> **LISTED RECORDS**:
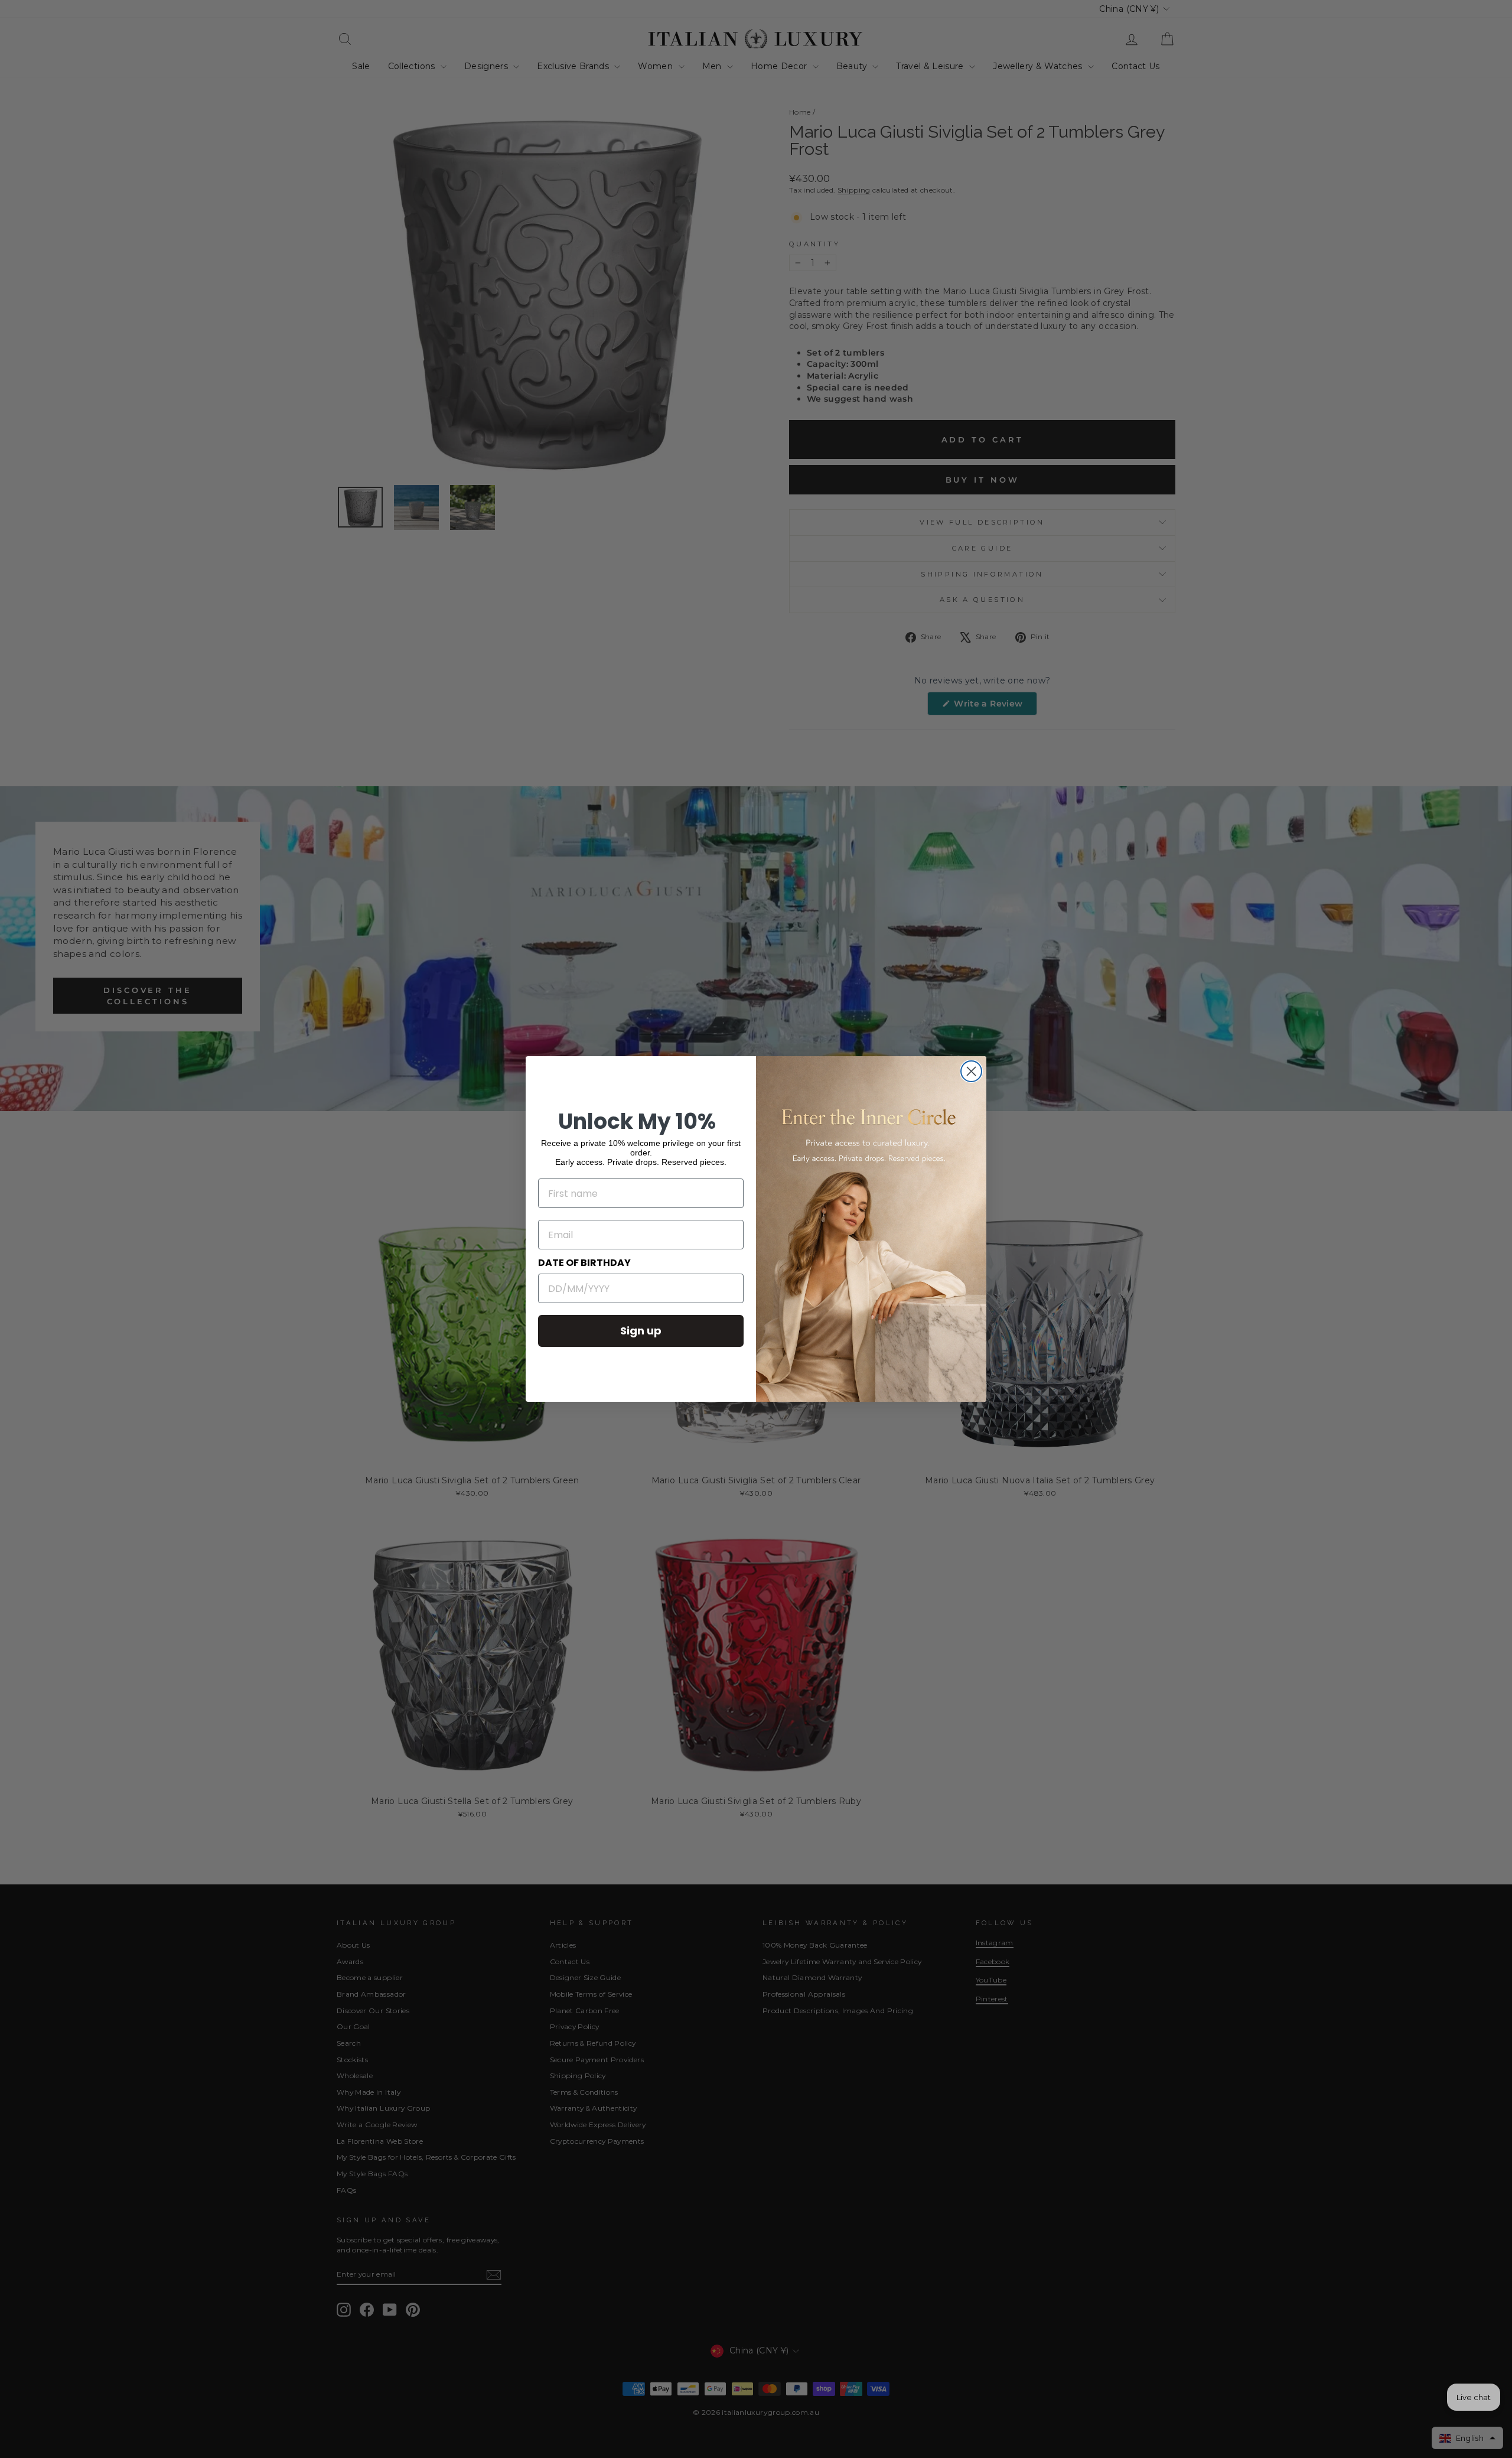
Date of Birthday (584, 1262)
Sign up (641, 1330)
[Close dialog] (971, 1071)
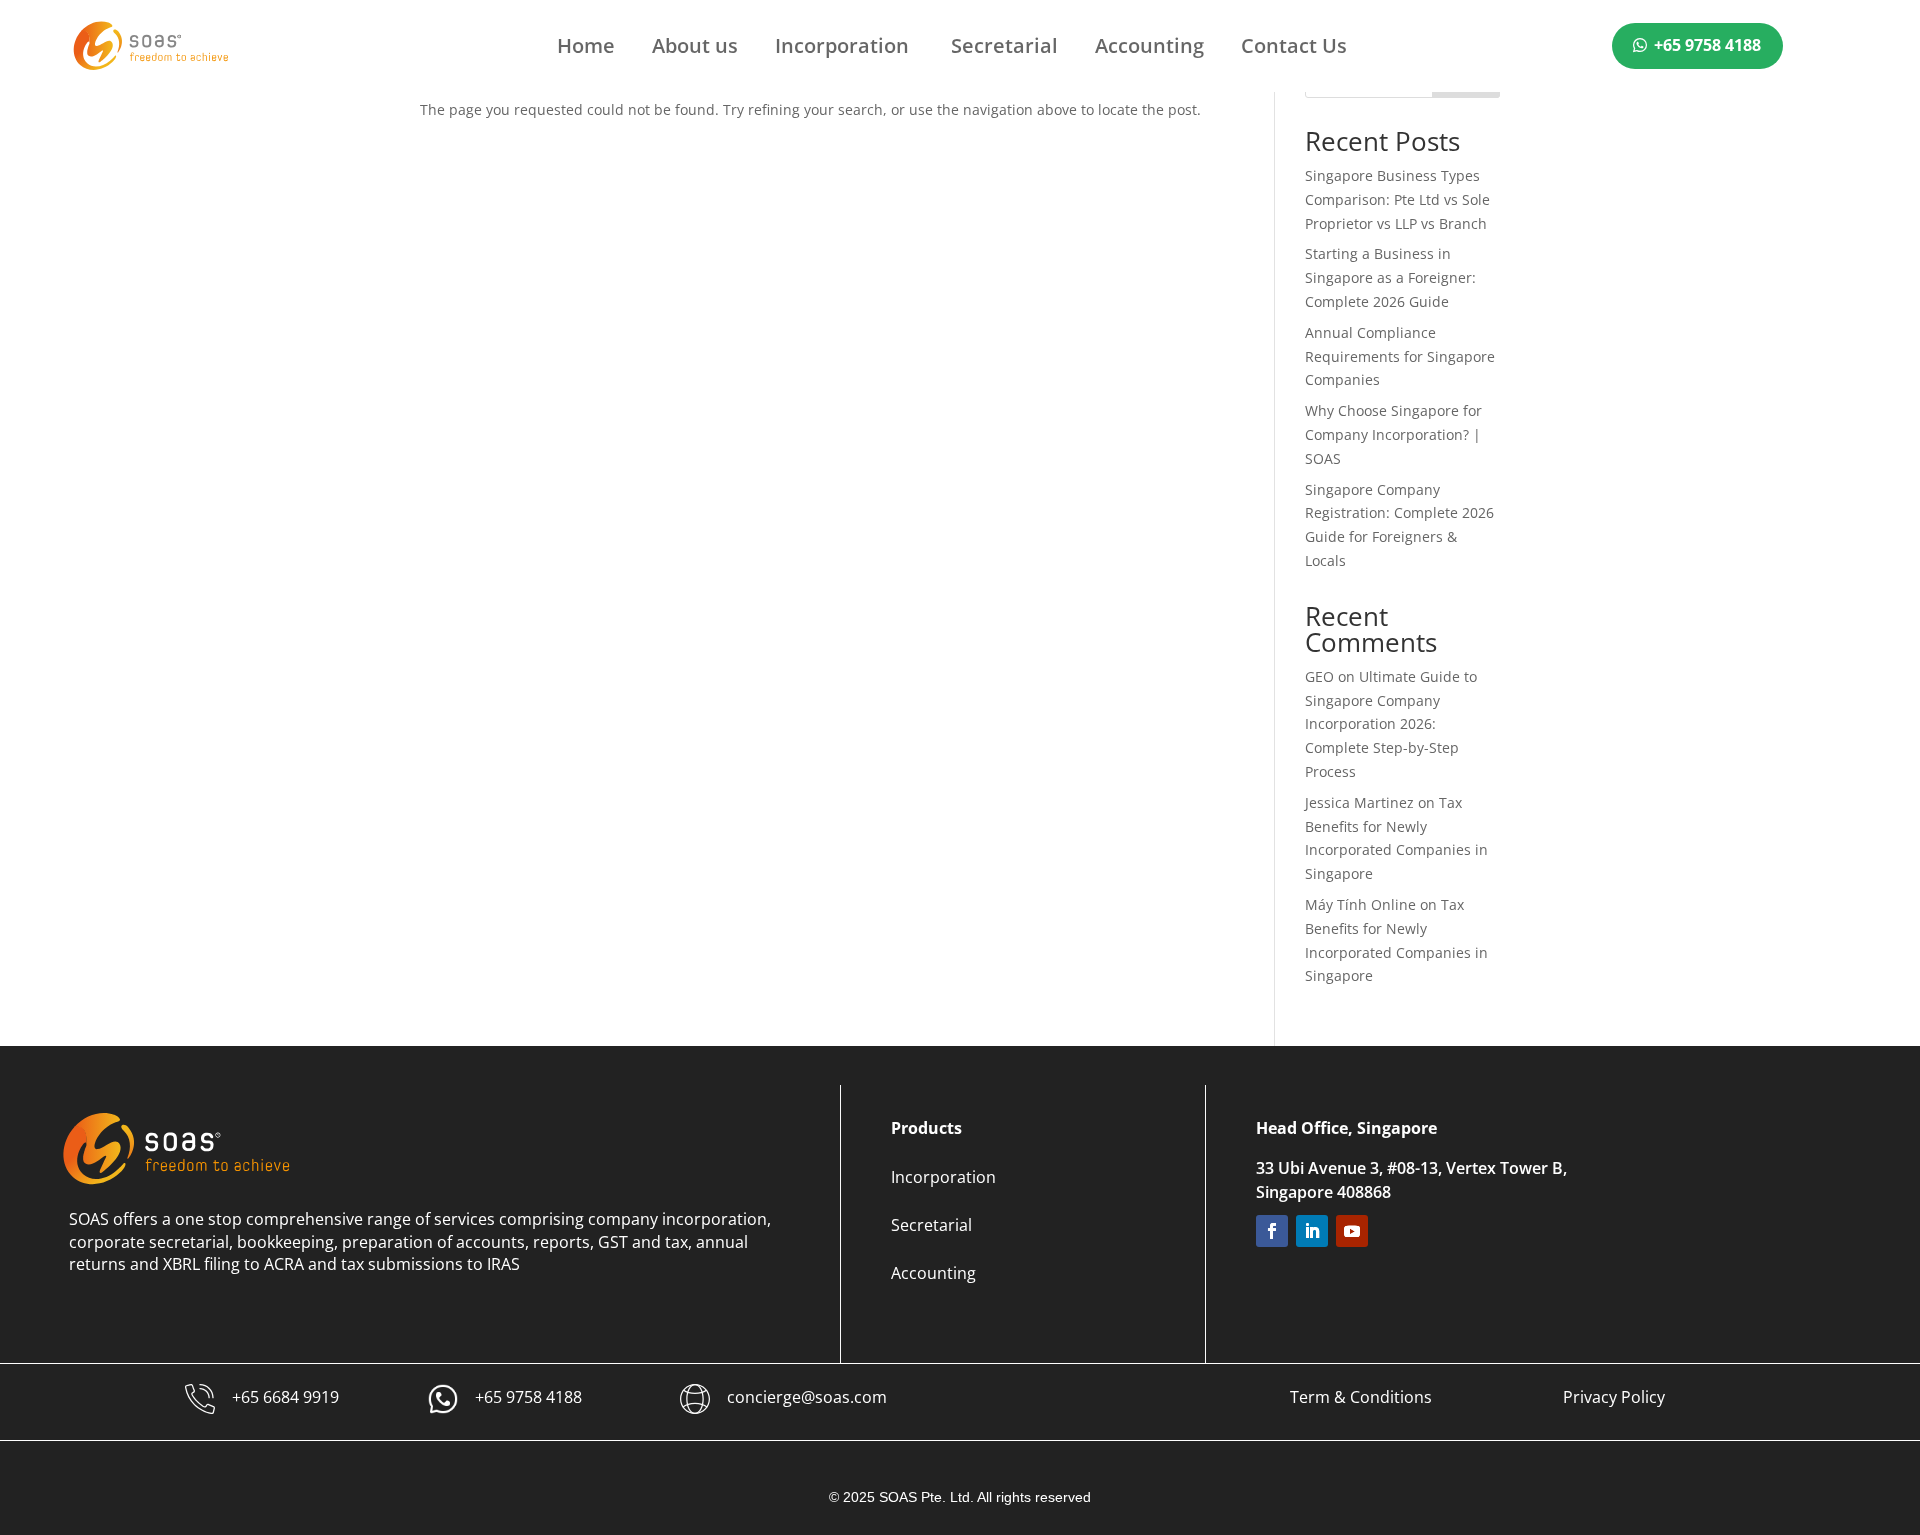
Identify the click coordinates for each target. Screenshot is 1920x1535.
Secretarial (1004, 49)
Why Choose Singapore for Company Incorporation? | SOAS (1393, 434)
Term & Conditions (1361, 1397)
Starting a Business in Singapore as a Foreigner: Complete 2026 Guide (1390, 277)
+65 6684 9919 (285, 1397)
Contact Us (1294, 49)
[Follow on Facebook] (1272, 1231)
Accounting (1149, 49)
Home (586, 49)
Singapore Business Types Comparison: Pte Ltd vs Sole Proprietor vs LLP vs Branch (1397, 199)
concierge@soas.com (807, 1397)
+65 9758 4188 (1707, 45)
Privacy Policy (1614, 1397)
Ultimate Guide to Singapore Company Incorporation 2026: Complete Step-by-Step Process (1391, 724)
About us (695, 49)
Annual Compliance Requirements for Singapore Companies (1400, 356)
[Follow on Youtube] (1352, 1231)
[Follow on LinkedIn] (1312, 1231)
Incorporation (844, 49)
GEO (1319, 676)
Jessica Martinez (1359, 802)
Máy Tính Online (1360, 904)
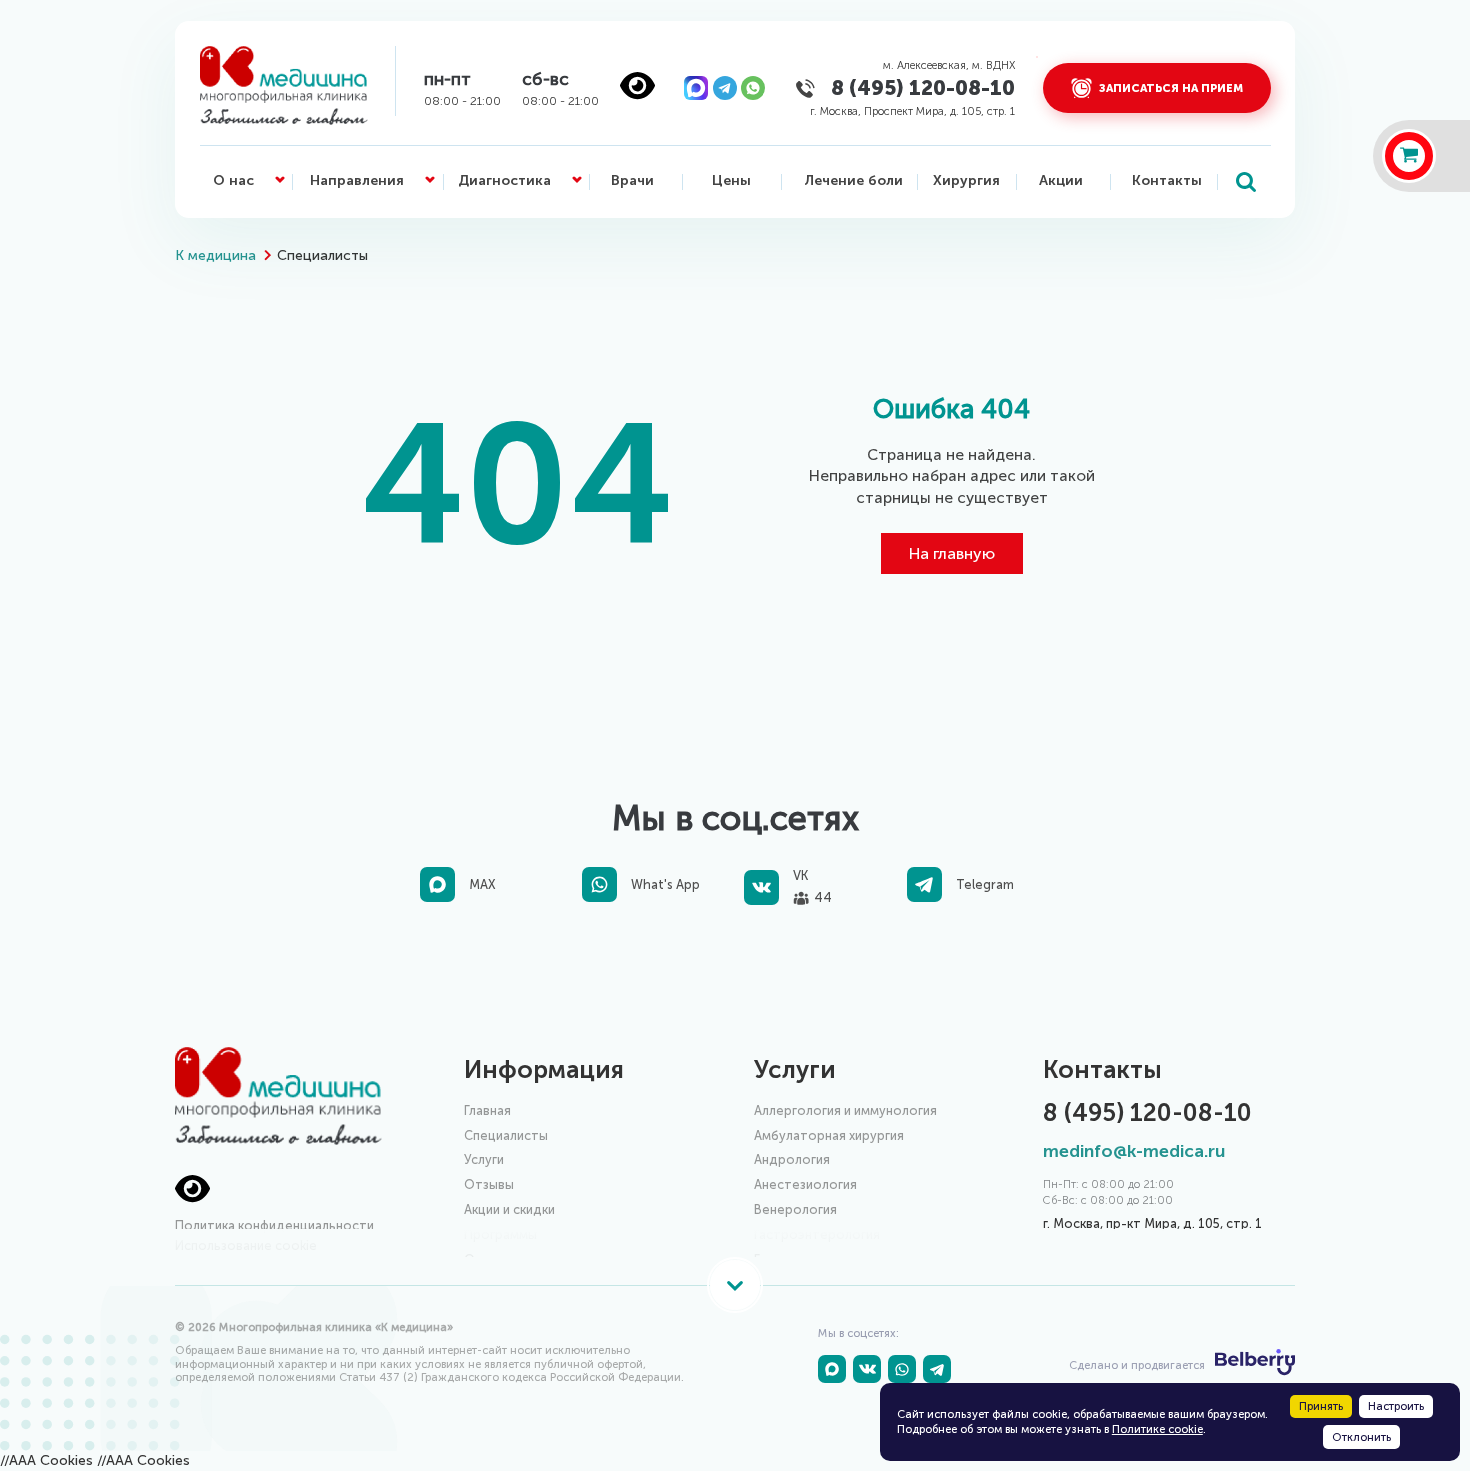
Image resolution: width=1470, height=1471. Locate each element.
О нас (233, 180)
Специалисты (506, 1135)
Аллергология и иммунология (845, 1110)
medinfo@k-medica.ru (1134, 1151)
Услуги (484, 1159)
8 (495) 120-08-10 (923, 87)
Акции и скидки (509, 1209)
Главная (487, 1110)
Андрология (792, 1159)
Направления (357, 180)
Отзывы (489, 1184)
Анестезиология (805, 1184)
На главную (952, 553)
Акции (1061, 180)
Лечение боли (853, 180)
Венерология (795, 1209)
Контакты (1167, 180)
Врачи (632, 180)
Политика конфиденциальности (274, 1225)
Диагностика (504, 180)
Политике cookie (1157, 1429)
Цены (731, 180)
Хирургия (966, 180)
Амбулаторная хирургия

> **WHAT YOU ARE ASKED TO DO**: Across the listing above, tally the lines that include "Guide". Only the total is wanted.

> **FINAL ANSWER**: 2